Accepted for/Published in: Journal of Medical Internet Research
Date Submitted: Jul 31, 2024
Open Peer Review Period: Jul 31, 2024 - Sep 25, 2024
Date Accepted: Apr 1, 2025
(closed for review but you can still tweet)
Inter- and Intra-Personal Associations Between Physiology and Mental Health: A Longitudinal Study using Wearables and Mental Health Surveys
ABSTRACT
Background:
Estimates indicate that more than one in eight people live with a mental health disorder, yet less than half of those suffering receive treatment. The prevalence of mental health disorders along with low rates of seeking treatment may be due to poor mental health awareness. Digital health technologies, like wearables and their associated phone- and web-based applications, have the potential to reduce the mental health awareness gap due to their ease of adoption, objective feedback, and high rate of engagement.
Objective:
To characterize the relationships between mental health and objective wearable-derived measures.
Methods:
We examined the longitudinal results of monthly mental health surveys (Patient Health Questionnaire-2, Generalized Anxiety Disorder 2-item, and Perceived Stress Scale) delivered over 13 months to 181,574 individuals wearing a device (WHOOP Inc., Boston, MA) that measures sleep, cardiorespiratory parameters, and physical activity (up to 307,860 survey responses and 7,942,176 days of total wear time). We utilized generalized linear mixed models and intrapersonal scaling to assess interpersonal and intrapersonal associations between wearable-derived metrics and mental health outcomes.
Results:
Results revealed that mental health outcomes improve with age, are better in males than in females, and are at healthier levels for those within the healthy or overweight range of body mass index relative to those in the underweight or obese range. Interpersonal associations between wearable-derived metrics and mental health outcomes indicate that individuals with better sleep characteristics (i.e., longer sleep durations and more consistent wake and sleep times), higher heart rate variabilities (HRV) and lower resting heart rates (RHR), and higher levels of physical activity report lower levels of depression, anxiety, and stress. Intrapersonal associations between wearable-derived metrics and mental health outcomes displayed similar results as the between-person analyses, with higher HRVs, lower RHRs, and more physical activity generally coinciding with improved mental health outcomes.

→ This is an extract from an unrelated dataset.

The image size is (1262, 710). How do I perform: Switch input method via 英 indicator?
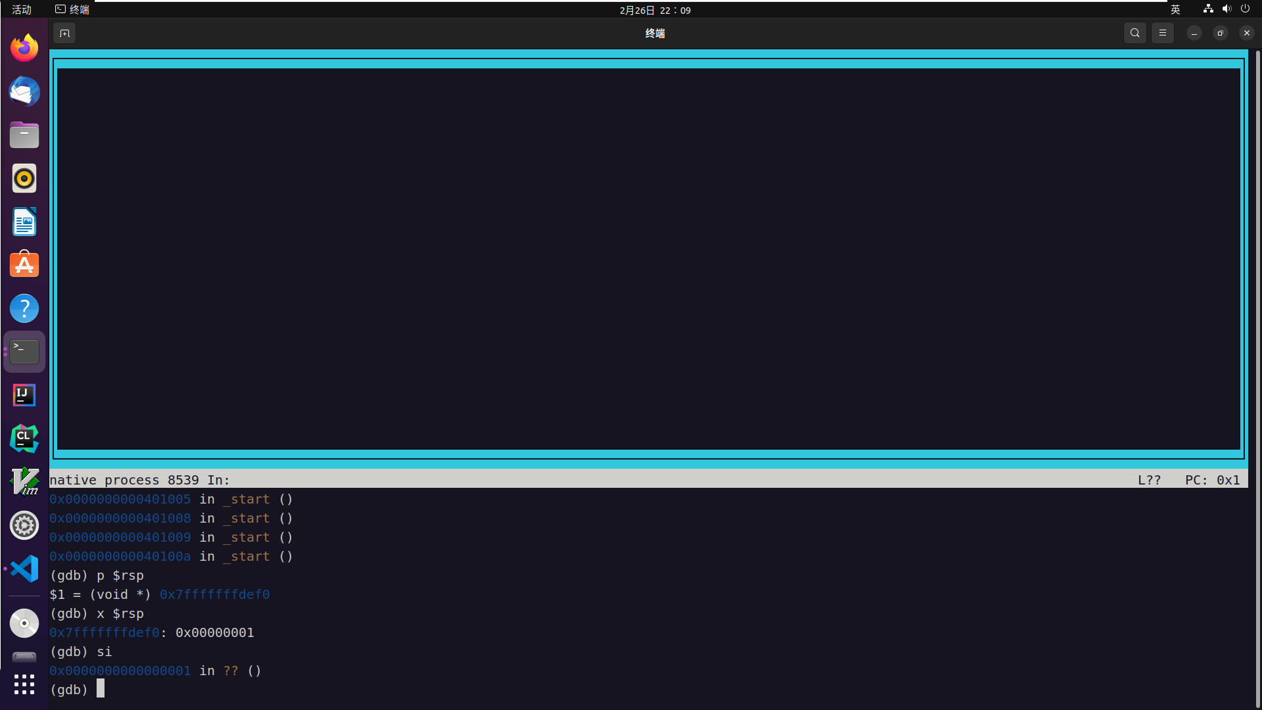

However, intrapersonal wearable-derived sleep metric associations diverged from the interpersonal association findings when specifically looking at sleep duration and depression, whereby increased levels of sleep within an individual were associated with higher levels of depression.
Conclusions:
These results support a role for monitoring physiology and behaviors via wearables in complementing mental healthcare, as they have the potential to be used to track and optimize sleep behavior, cardiorespiratory physiology, and physical activity.